■ REQUIREMENT ■
The data should be printed again, exactly.

■ DATA EXTRACT ■
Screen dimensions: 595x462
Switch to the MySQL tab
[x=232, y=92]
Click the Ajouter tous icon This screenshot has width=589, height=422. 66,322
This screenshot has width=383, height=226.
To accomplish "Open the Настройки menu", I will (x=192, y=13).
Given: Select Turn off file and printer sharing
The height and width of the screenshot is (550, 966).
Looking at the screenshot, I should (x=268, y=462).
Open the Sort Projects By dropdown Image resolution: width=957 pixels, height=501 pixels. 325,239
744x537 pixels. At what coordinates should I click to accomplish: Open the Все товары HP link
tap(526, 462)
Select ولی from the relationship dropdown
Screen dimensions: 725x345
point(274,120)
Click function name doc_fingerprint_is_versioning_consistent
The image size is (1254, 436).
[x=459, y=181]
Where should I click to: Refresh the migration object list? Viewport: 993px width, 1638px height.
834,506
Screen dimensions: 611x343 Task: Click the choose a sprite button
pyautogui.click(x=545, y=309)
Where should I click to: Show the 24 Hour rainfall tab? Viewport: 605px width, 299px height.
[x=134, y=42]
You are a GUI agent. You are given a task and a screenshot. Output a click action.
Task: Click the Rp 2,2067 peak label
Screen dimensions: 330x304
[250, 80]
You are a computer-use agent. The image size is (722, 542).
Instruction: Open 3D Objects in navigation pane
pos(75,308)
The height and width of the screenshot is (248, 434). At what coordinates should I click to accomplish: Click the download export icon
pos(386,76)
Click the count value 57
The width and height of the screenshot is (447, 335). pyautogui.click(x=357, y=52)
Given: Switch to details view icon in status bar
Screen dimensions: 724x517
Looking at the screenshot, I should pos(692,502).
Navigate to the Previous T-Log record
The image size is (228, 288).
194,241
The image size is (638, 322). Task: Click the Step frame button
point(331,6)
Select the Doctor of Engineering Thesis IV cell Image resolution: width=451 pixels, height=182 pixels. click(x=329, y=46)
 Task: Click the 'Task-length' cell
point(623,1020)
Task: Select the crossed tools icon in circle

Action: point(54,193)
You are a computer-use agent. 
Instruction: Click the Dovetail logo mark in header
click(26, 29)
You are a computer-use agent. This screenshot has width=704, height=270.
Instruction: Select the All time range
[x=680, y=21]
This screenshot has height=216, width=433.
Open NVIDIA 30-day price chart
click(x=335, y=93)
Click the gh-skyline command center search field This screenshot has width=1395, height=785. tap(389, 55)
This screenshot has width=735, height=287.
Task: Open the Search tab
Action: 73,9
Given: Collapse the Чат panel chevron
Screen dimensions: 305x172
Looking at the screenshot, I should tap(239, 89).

■ YOUR SOLUTION ■
Screen dimensions: 595x462
Switch to the MySQL tab
[x=232, y=92]
Click the Ajouter tous icon This screenshot has width=589, height=422. 66,322
This screenshot has width=383, height=226.
To accomplish "Open the Настройки menu", I will (x=192, y=13).
Given: Select Turn off file and printer sharing
The height and width of the screenshot is (550, 966).
Looking at the screenshot, I should (x=268, y=462).
Open the Sort Projects By dropdown Image resolution: width=957 pixels, height=501 pixels. 325,239
744x537 pixels. At what coordinates should I click to accomplish: Open the Все товары HP link
tap(526, 462)
Select ولی from the relationship dropdown
Screen dimensions: 725x345
point(274,120)
Click function name doc_fingerprint_is_versioning_consistent
The image size is (1254, 436).
[x=459, y=181]
Where should I click to: Refresh the migration object list? Viewport: 993px width, 1638px height.
834,506
Screen dimensions: 611x343 Task: Click the choose a sprite button
pyautogui.click(x=545, y=309)
Where should I click to: Show the 24 Hour rainfall tab? Viewport: 605px width, 299px height.
[x=134, y=42]
You are a GUI agent. You are given a task and a screenshot. Output a click action.
Task: Click the Rp 2,2067 peak label
Screen dimensions: 330x304
[250, 80]
You are a computer-use agent. The image size is (722, 542).
Instruction: Open 3D Objects in navigation pane
pos(75,308)
The height and width of the screenshot is (248, 434). At what coordinates should I click to accomplish: Click the download export icon
pos(386,76)
Click the count value 57
The width and height of the screenshot is (447, 335). pyautogui.click(x=357, y=52)
Given: Switch to details view icon in status bar
Screen dimensions: 724x517
Looking at the screenshot, I should pos(692,502).
Navigate to the Previous T-Log record
The image size is (228, 288).
194,241
The image size is (638, 322). Task: Click the Step frame button
point(331,6)
Select the Doctor of Engineering Thesis IV cell Image resolution: width=451 pixels, height=182 pixels. click(x=329, y=46)
 Task: Click the 'Task-length' cell
point(623,1020)
Task: Select the crossed tools icon in circle

Action: point(54,193)
You are a computer-use agent. 
Instruction: Click the Dovetail logo mark in header
click(26, 29)
You are a computer-use agent. This screenshot has width=704, height=270.
Instruction: Select the All time range
[x=680, y=21]
This screenshot has height=216, width=433.
Open NVIDIA 30-day price chart
click(x=335, y=93)
Click the gh-skyline command center search field This screenshot has width=1395, height=785. tap(389, 55)
This screenshot has width=735, height=287.
Task: Open the Search tab
Action: 73,9
Given: Collapse the Чат panel chevron
Screen dimensions: 305x172
Looking at the screenshot, I should tap(239, 89).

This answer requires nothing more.